But for now, the big birds are safe and sound – soaring, squawking and procreating on this isolated island at the mouth of the St. Lawrence River, just off the eastern tip of the rugged Gaspé Peninsula.
We've arrived at the l'Île-Bonaventure-et-du-Rocher-Percé National Park on one of the tour boats that ferry passengers past the red face of Percé Rock to nearby Bonaventure Island every 20 minutes each day. Wheeling above us, as we round the steep cliffs, are thousands of graceful white gannets, their black-tipped wings catching the ocean updrafts as they scan the waters for fish and sea plants, while their mates protect their nests, tucked into the rock walls and massed like a snowbank across a windswept slope.
When the boat docks, we follow Couet into one of the historic red and white buildings that dot the shoreline for quick lesson in gannet behaviour before heading down the hiking trail to the colony. It's a pleasant 45-minute walk through the forest to the blustery point, where 60,000 nesting pairs each guard a single egg beneath their rubbery webbed feet.
You can hear the cacophony before you actually see the mass of bobbing birds, and it's a stunning sight to behold.
Gannets are beautiful creatures – pristine white plumage with a blush of saffron across their heads during mating season, and startlingly icy blue eyes, framed by graphic black lines that might have been painted by a creative makeup artist.
The colony is literally behind a rope barrier where the thousands of nesting birds are nearly close enough to touch. Observers, with binoculars and cameras with telephoto lenses, watch and snap from a grassy slope or from wooden platforms perched above the neatly spaced nests.
It's like a bird's-eye view of any crowded community – thousands of couples squabbling and making up, neighbours jostling for space, commuters leaving and returning home in a steady stream. Gannets, while elegant in flight, are comically clumsy as they take off and land from the crowded slope and we watch as they somersault from the sky.
Each of the 60,000 nests here is a mere 60 centimetres away from its neighbour, so territorial disputes erupt continuously as birds fly in with their long beaks laden with seaweed and other nesting materials, or inadvertently stray across territorial lines.

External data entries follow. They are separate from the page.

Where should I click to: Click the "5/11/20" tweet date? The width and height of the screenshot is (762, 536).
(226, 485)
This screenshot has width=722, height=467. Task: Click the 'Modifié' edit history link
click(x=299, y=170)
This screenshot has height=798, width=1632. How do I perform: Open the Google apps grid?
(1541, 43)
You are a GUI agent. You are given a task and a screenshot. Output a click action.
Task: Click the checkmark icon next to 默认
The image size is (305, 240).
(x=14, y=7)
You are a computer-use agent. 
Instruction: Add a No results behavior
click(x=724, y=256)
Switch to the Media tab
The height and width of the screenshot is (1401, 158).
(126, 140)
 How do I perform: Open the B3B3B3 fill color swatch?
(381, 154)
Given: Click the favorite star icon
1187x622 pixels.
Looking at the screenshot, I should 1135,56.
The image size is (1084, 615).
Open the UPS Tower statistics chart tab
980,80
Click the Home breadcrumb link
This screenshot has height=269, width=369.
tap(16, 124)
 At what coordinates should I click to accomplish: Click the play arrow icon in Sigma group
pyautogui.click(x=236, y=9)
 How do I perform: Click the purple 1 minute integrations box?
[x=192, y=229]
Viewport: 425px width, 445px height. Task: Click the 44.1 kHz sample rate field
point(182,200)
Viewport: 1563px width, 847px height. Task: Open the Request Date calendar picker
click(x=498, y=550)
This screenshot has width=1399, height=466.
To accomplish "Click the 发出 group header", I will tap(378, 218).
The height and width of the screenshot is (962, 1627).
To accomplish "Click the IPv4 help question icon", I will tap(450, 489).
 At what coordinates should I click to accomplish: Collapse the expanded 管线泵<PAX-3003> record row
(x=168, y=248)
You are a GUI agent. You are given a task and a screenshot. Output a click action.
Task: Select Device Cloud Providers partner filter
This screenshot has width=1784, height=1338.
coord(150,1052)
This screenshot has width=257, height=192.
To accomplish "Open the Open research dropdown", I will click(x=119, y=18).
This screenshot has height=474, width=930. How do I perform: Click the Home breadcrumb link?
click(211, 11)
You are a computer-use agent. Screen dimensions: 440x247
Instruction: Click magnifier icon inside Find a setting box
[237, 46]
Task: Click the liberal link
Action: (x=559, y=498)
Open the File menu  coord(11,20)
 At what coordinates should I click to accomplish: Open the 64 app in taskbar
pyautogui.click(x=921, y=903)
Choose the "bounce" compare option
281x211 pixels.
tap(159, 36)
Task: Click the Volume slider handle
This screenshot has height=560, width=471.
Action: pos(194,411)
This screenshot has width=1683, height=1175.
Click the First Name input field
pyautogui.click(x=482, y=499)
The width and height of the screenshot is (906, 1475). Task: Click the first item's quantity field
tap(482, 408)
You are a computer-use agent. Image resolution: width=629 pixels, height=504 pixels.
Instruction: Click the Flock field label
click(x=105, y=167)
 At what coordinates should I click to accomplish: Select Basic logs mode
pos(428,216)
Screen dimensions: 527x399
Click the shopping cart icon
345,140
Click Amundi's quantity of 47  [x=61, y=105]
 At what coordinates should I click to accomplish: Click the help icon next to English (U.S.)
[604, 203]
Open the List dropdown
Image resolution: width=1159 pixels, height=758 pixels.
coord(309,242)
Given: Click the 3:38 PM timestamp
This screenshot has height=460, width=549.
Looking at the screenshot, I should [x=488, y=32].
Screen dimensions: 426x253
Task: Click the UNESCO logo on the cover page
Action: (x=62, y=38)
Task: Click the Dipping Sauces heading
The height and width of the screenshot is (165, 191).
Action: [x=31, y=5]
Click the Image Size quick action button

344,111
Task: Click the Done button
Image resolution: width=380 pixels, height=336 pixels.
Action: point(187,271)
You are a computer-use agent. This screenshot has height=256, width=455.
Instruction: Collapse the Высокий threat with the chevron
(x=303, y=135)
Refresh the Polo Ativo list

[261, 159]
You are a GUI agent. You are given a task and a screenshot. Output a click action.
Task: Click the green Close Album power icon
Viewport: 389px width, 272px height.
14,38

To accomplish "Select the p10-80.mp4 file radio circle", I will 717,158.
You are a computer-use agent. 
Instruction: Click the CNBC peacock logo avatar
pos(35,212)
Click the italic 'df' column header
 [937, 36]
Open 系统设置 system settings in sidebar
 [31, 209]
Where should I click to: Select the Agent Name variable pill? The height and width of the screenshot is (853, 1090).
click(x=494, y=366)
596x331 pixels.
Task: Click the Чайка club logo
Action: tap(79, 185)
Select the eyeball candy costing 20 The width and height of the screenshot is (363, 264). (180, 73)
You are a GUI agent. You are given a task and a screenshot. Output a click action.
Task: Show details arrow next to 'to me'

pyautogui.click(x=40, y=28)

These big seabirds mate for life – though they don't actually recognize their mates, Couet says. Gannets are fiercely territorial, and both male and female return to the same nest each year, a shallow mound of seaweed and feathers, where the birds take turns incubating a solitary blue-green egg.
Couples engage in a kind of bill-to-bill swordplay when they meet, and we watch them stretch their long necks skyward, crossing their pale blue bills in an elegant greeting.